Der Unterschied zwischen den Großstädten, den Wäldern, den Hügeln und den Schluchten Schottlands bietet ein großes Kontrastprogramm. Wahrscheinlich fahren deshalb auch so viele Leute Mountainbike. „Man kann Natur regelrecht fahren. Die Natur bietet einem die Chance noch kreativer zu werden, da es dort nicht eben ist, wie in der Großstadt. Es kommt oft vor, dass ich etwas sehe und damit herum experimentiere, nur um herauszufinden, was sich damit anstellen lässt.“

Weniger als 10% der britischen Bevölkerung leben in Schottland, was bedeutet, dass das Land viel Platz und unzählige Möglichkeiten zum Experimentieren bietet. Es ist ideal für jemanden, der „immer neue Dinge ausprobieren möchte, das werde ich nie abschalten können.“

Nach einer kurzen Pause erzählt Kriss mir lachend: „Manchmal frage ich mich, wird das jemals enden? Die Suche nach neuen Möglichkeiten ist mein ständiger Begleiter, ich kann das einfach nicht abstellen.“

Es wird klar, dass Kyle, wie es bei Schotten oft der Fall ist, sehr stolz auf seine Herkunft ist. „Ich habe vorher noch nie darüber nachgedacht, aber ich bin so schottisch, das ist fast schon unwirklich“, sagt er mit einem ansteckenden Lachen.

Und obwohl wir herzhaft darüber lachen, ist diese Tatsache ein wichtiger Faktor, wenn es um Kyles Beziehung zu Endura, eine Firma, die seit 26 Jahren in der schottischen Kleinstadt Livingston beheimatet ist, geht. Authentizität ist das Stichwort bei vielen Marketing Seminaren auf der ganzen Welt. Letztenendes stimmt es aber; wahre Heimatverbundenheit ist unbezahlbar. Sowohl Kriss Kyle als auch Endura sind jetzt internationale Marken und beide fühlen sich ihren Wurzeln noch sehr verbunden.

AUSGANGSDATEN
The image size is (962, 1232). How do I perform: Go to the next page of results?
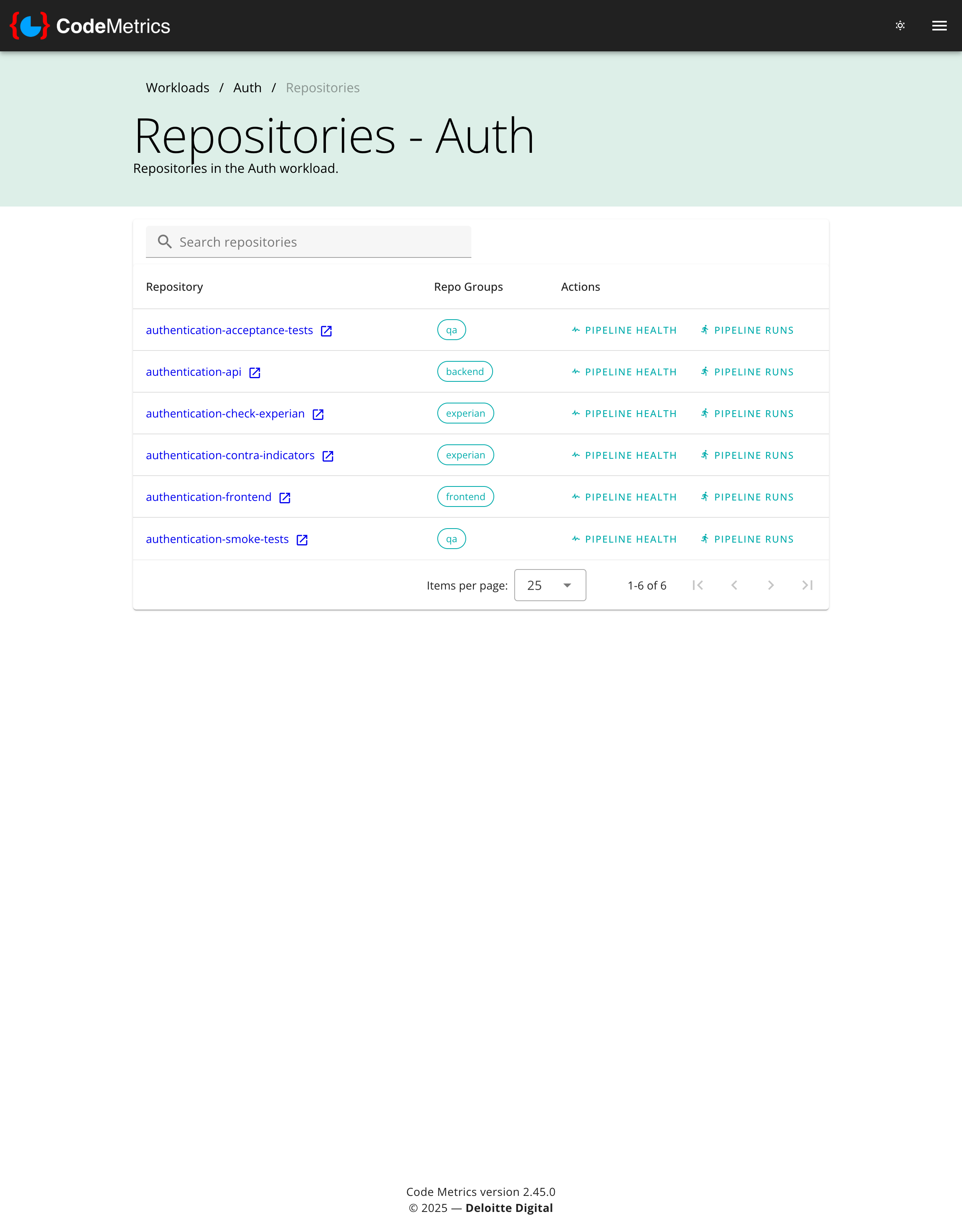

AUFGABENSTELLUNG
Beantworte anhand des Textabschnitts über Kriss Kyle und Schottland die folgenden Fragen:
1. Wozu bietet die Natur einem laut der Aussage im Text die Chance?
2. Welcher Anteil der britischen Bevölkerung lebt in Schottland?
3. Seit wie vielen Jahren ist Endura in Livingston beheimatet?

LÖSUNG
1. Noch kreativer zu werden.
2. Weniger als 10 %.
3. Seit 26 Jahren.